Count how many lines of the records below contain the string "height", where case counts. Reply with the number only.

§ **Stored data**
■ ■ ■ ■ ■

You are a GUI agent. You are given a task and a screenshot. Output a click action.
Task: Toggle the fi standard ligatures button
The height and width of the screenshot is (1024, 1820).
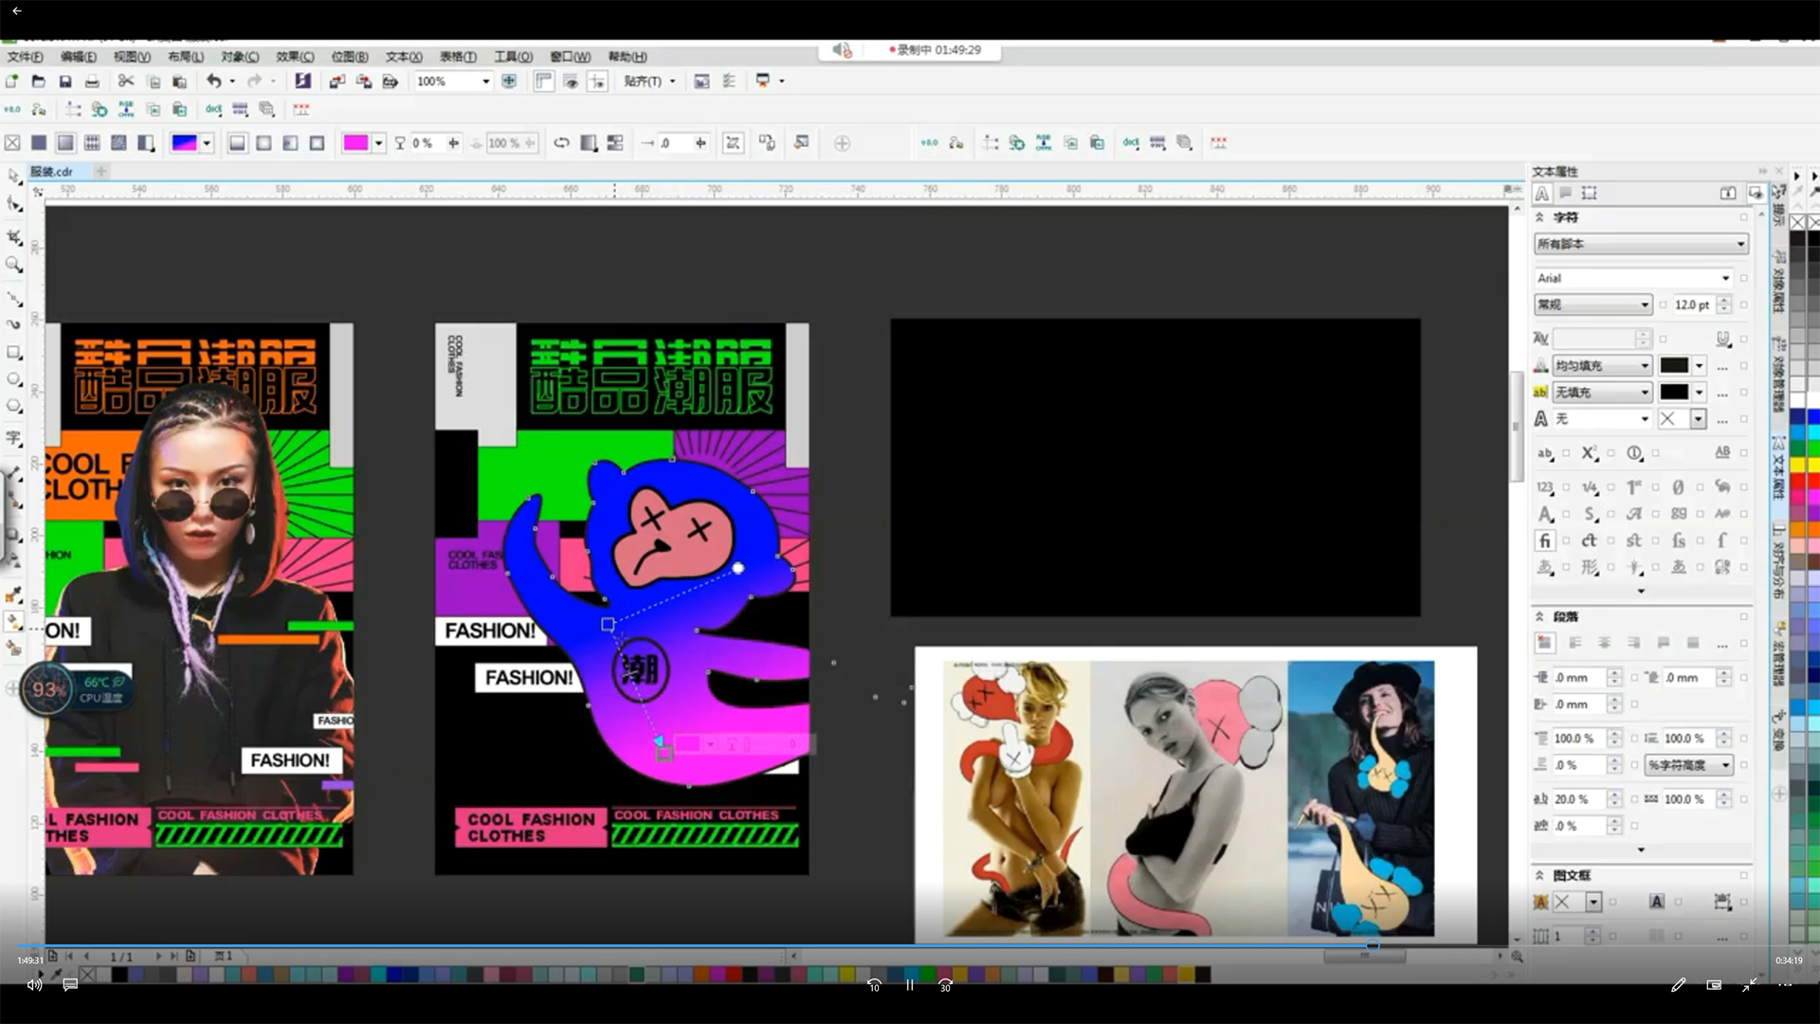(x=1545, y=540)
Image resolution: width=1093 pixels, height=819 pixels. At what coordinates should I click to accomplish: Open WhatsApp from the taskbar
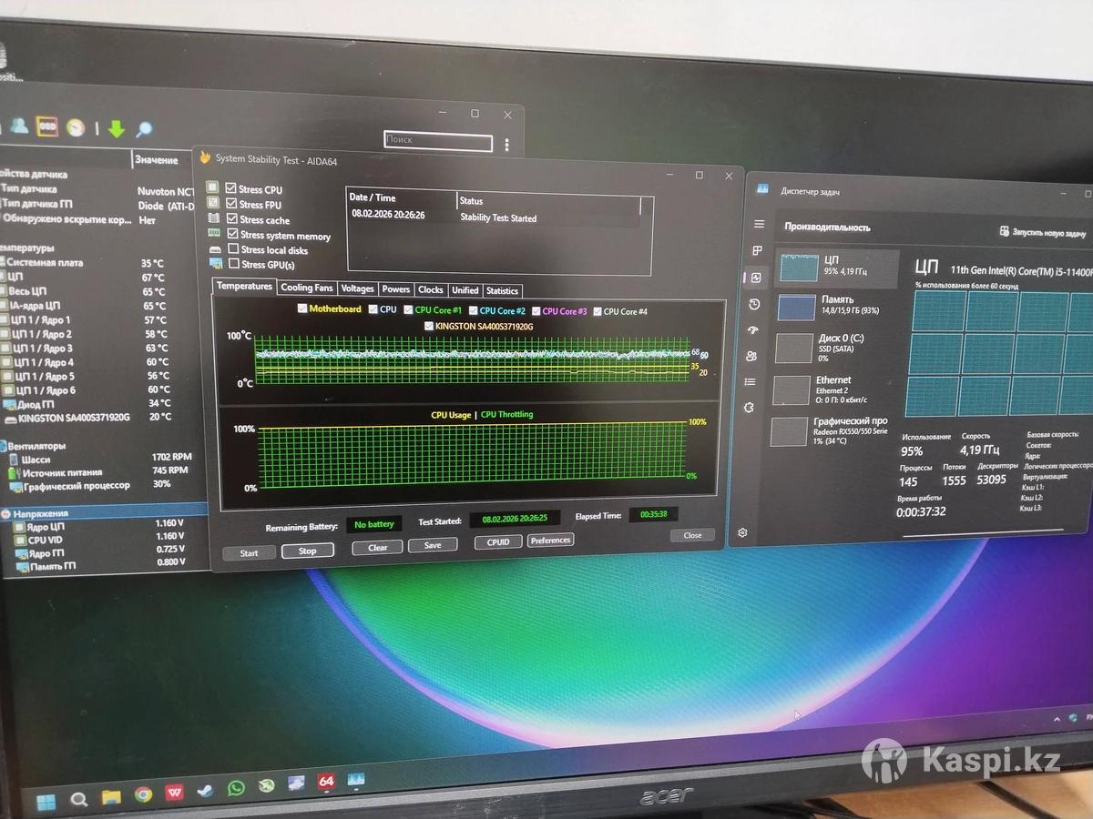tap(236, 788)
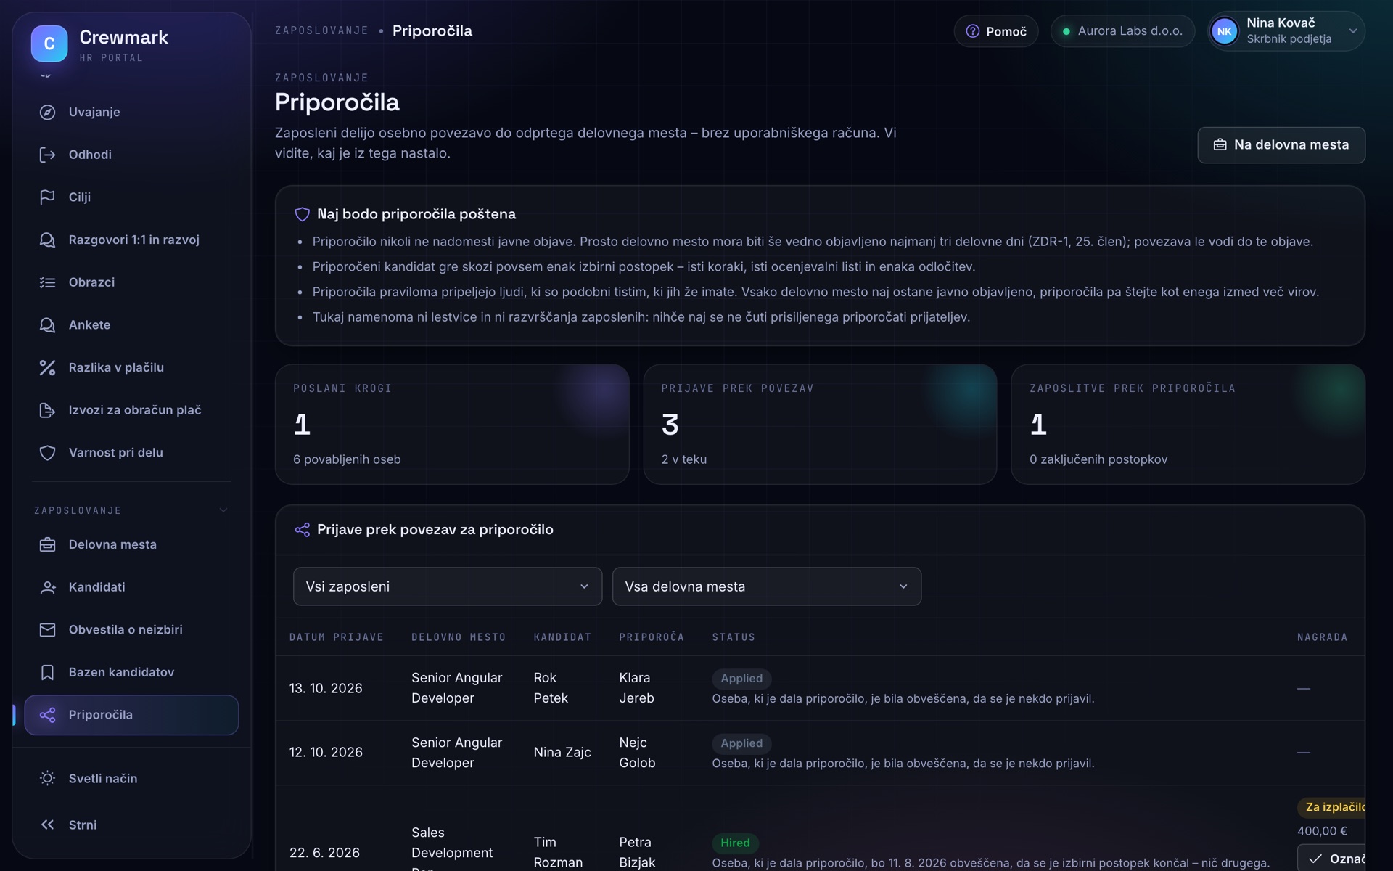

■ ■ ■ ■ ■

§ **Exercise result**
2